Boundaries teach others how to treat us and communicate what we find to be acceptable and unacceptable behaviour. In some ways, setting boundaries is also about honouring the relationships around you, whether it is with family members, friends, partners or coworkers. Rather than expecting the people in your life to read your mind (and then feeling resentful because you’ve pushed your needs aside), tell the person how you feel.

How to set boundaries

First, identify the behaviour or action that has affected you, and briefly describe how you feel about it; then outline what boundary you want to put in place.

1. Share how you feel with “I” Statements:

“When you _______ (identify the behaviour), I feel _______ (name the emotion)”

Examples:

“When you speak negatively about me in public, I feel disrespected.”

“When you look through my phone without my consent, I feel violated.”

“When you start working on your laptop during the kids bedtime routine, I feel alone and more stressed.”

“When you talk to the client before telling me, I feel caught off guard.”

2. Outline the boundary or make a request:

“I need you to…“

Example: “I need you to stop making comments about my weight”, “I need you to respect my privacy”

or “Could you please_________”

Example: “Could you please keep negative comments to yourself?”, “Could you please help me with the kids every night before you start working on your laptop?”)

or “I would appreciate it if _____________”

Example: “I would appreciate if you could ask me how long it would take before setting the deadline with the client.”

3. In some situations, you may need to state a consequence:

“If you continue to ______ (the behaviour), I will ______________ (your plan to protect the boundary)”

Example: “If you continue to speak negatively about me in public, I will remove myself and leave the room.”

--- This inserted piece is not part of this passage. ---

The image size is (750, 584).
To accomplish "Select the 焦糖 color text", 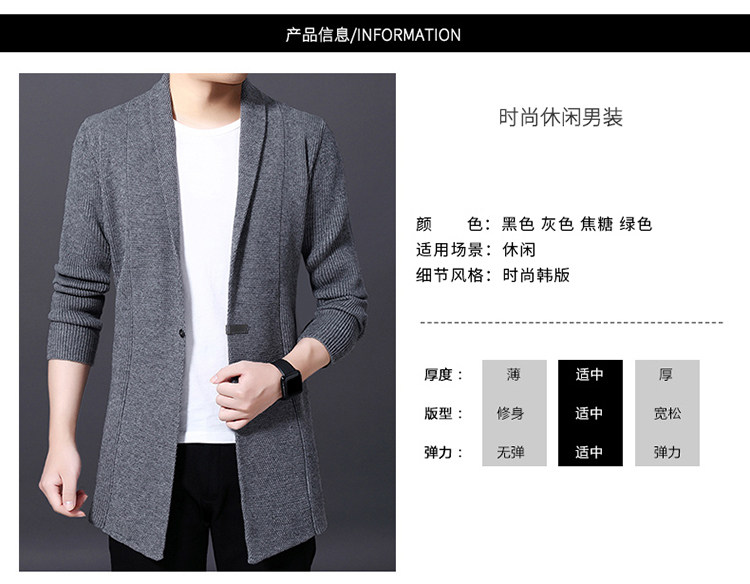I will [x=596, y=224].
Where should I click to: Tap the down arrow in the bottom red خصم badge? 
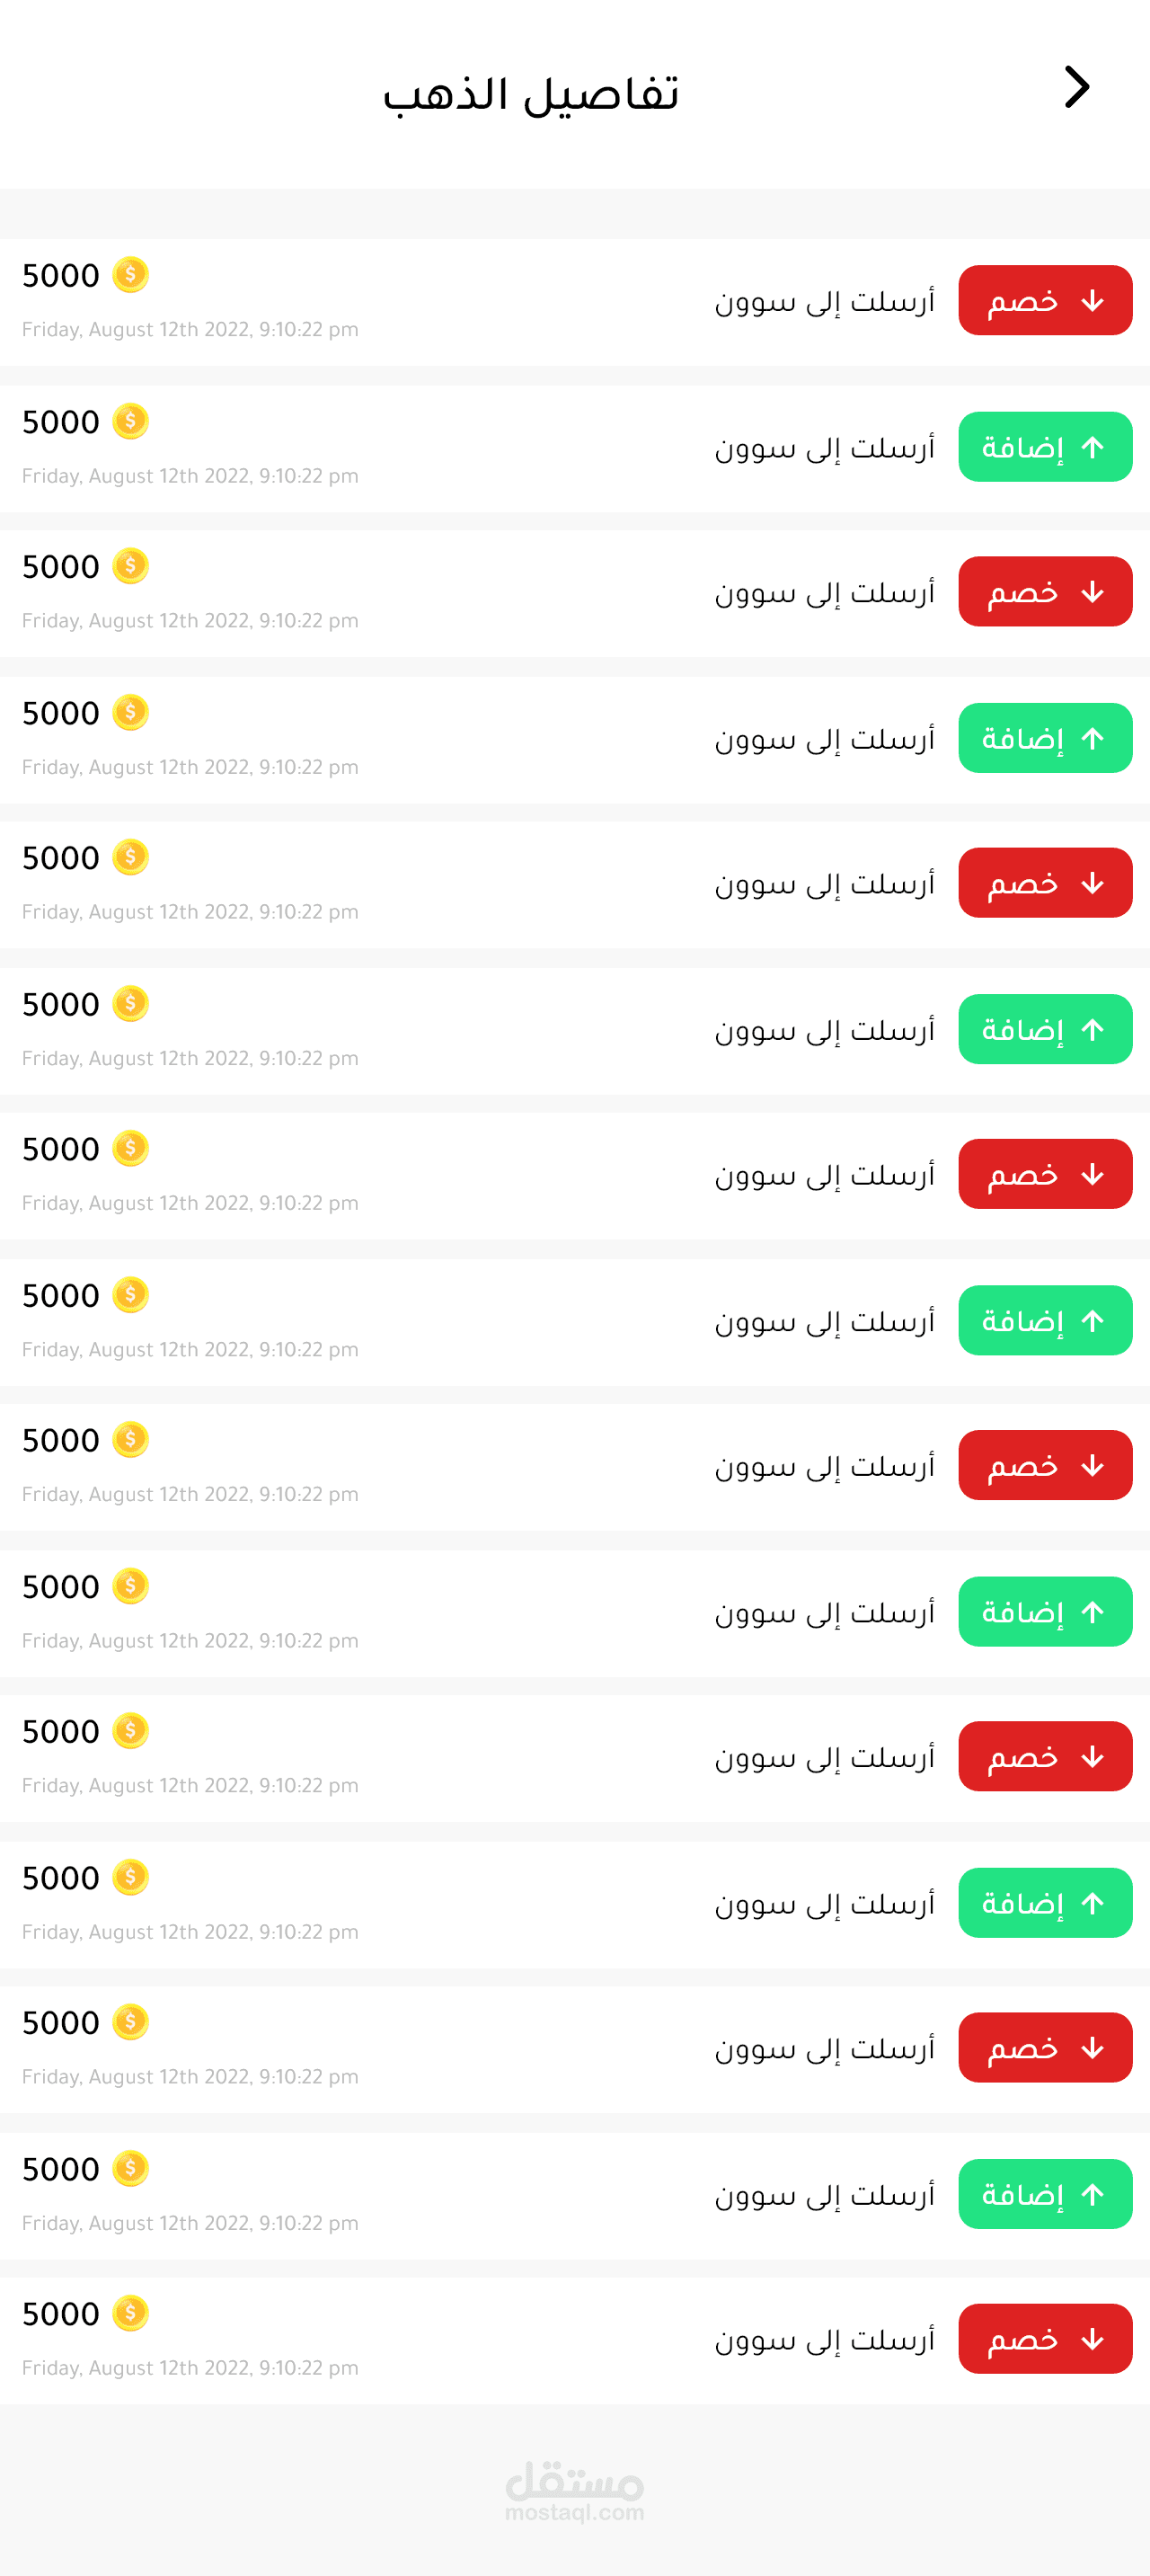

Things to keep in mind when setting boundaries

  • Be short but specific when describing the behaviour, leaving little room for interpretation. Use simple language and don’t over-explain yourself.
  • Use a neutral, respectful, and firm tone
  • Avoid blaming or criticizing statements (“You” statements)
  • You are not responsible for how others react towards your boundaries
  • If there is an unpleasant reaction, remind yourself the other person is entitled to how they feel and try not to take it personally
  • Follow through with your boundaries and back up your words with action; if you are not feeling ready to act on a consequence, don’t put it out there until you are
  • Expect that you will have to reinforce your boundaries and be prepared for pushback
  • If you’re not sure about what your boundaries are in the first place, you may need to work on building self-awareness and understanding your priorities. Connecting with a therapist can help. They will help you gain clarity on what your limits are and why and get support in strengthening your boundary criteria for different areas of your life.

How to say no

Sometimes we just need to say no in simple terms, without identifying the emotion. Here are 6 ways to do it.

1. Polite refusal: Be gracious yet firm

Example: “No thank you. I prefer not to.”

2. Insistence: Emphasize your position with strength

Example: “No, I feel really strongly about changing the direction of this project.”

3. Be a Broken Record: Repeat the same sentence over and over.

Example: “No, thank you, I won’t be joining you all tonight”; “No, thanks, I won’t be joining you tonight”; “No thanks, have fun, I won’t be joining you all tonight…”

4. Partial honesty. If you don’t feel safe enough to be fully assertive, provide a version of the truth

Example: “I’m not able to come out tonight because I made other plans.”

5. Full honesty: Be 100% direct

Example: “No, I’m not interested.”

6. Buy yourself time: If you’re unsure of your position and don’t want to answer yet, ask for time.

Example: “I’ll have to think about that one and get back to you tomorrow.”

At the end of the day, setting boundaries is really about taking care of yourself and honouring your self-worth. You deserve to be heard!